BEGIN Supplied data

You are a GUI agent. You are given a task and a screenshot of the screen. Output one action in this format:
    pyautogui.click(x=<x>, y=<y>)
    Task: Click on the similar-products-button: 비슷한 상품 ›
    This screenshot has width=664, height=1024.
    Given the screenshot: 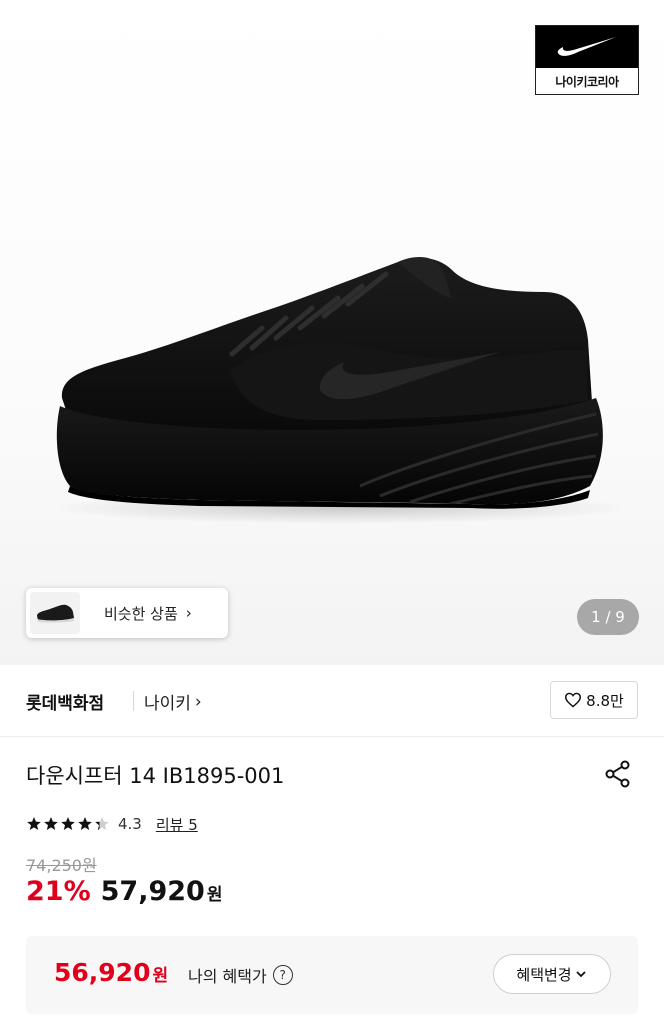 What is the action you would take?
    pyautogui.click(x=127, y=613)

END Supplied data
BEGIN Supplied data

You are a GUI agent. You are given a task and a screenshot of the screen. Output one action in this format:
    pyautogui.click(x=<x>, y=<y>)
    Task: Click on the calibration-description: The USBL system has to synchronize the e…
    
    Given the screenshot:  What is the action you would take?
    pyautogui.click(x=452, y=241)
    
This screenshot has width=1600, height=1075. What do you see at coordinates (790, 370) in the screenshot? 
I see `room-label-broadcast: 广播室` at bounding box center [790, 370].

END Supplied data

The task: Count the lines above that contain the string "pyautogui" and give only the number.

Result of the task: 4